Но Оленька была проворнее меня.
– Кто там? – восклицала она, полуотворив дверь.
«А-а!» – откликалось в зале.
Тут и я, с трудом подавляя в себе страх, подходил к Оленьке.
– Как же ты говорил, – обращалась она ко мне, – что никого там нет? Вот послушай-ка!
Нечего делать, я слушал.
– Кто там? – повторяла Оля.
«А-а!» – раздавалось снова.
– Слышишь? – отвечает. – Это бука там сидит.
Я не рад бывал жизни, когда Оленька брала меня за плечи своими пухлыми ручками (а ручки были прехорошенькие) и заставляла хотя нехотя взглянуть во мрак, господствовавший в гостиной и зале, – мрак, который казался еще гуще и страшнее от узкой полосы света, выскальзывавшей сквозь полуотворенную дверь из комнаты бабушки и ложившейся на полу гостиной; смертельно опасался я, чтобы шалунья Оленька, пользуясь тем, что я в ее власти и руках, не вздумала вытолкнуть меня в гостиную и припереть за мною дверь. Она нередко стращала меня этим, наклоняя мою жиденькую фигуру за плечи вперед, в темную гостиную, и громко произнося: «Бука, возьми его!» – на что из залы откликался, как мне думалось тогда, бука и словно одобрительно отвечал: «Хо-ро-шо!»
Впрочем, только однажды вытолкала меня Оленька в страшную, черную ночь гостиной; дверь, однако ж, за мной не заперла, лишь слегка притворила ее.

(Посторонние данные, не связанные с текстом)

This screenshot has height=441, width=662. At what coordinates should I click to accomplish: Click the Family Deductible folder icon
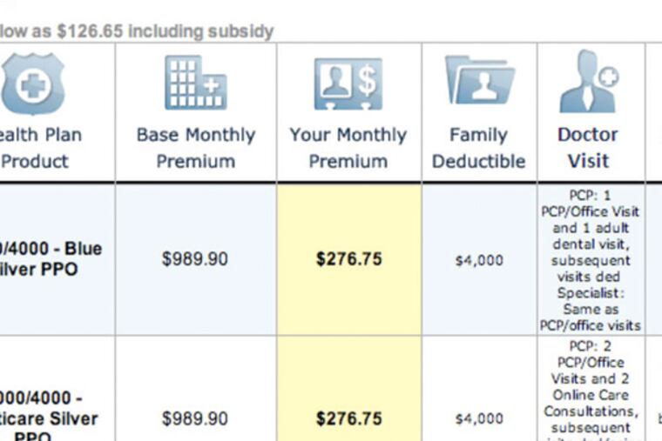coord(478,81)
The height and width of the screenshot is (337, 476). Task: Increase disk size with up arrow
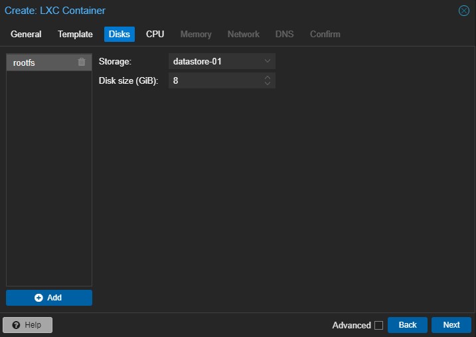pos(268,77)
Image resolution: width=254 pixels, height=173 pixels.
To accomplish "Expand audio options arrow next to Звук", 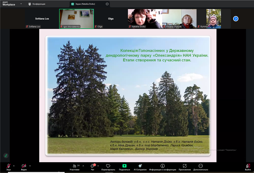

Я, как теперь, помню неописанный испуг, охвативший всего меня от темени и до пяток, когда я очутился один, без всякой защиты, во владениях сурового буки. Вероятно, желая прогнать этот испуг или хоть чем-нибудь оградить себя от внезапного нападения, я вдруг крикнул довольно громко, но прерывающимся голосом: «Бука, я тебя не боюсь!» Боже мой, что это я наделал, несчастный? Не словесный ответ на мое дерзкое и безрассудное восклицание послышался из залы, – нет, мне показалось (какое показалось! – слышал я, и слышал так хорошо, как слышу теперь скрип моего пера), затопали там чьи-то тяжелые ноги, заворчал кто-то глухо и сердито и сильно дунул на меня холодом. «Ай, ай!» – закричал я, как сумасшедший вбегая в комнату бабушки.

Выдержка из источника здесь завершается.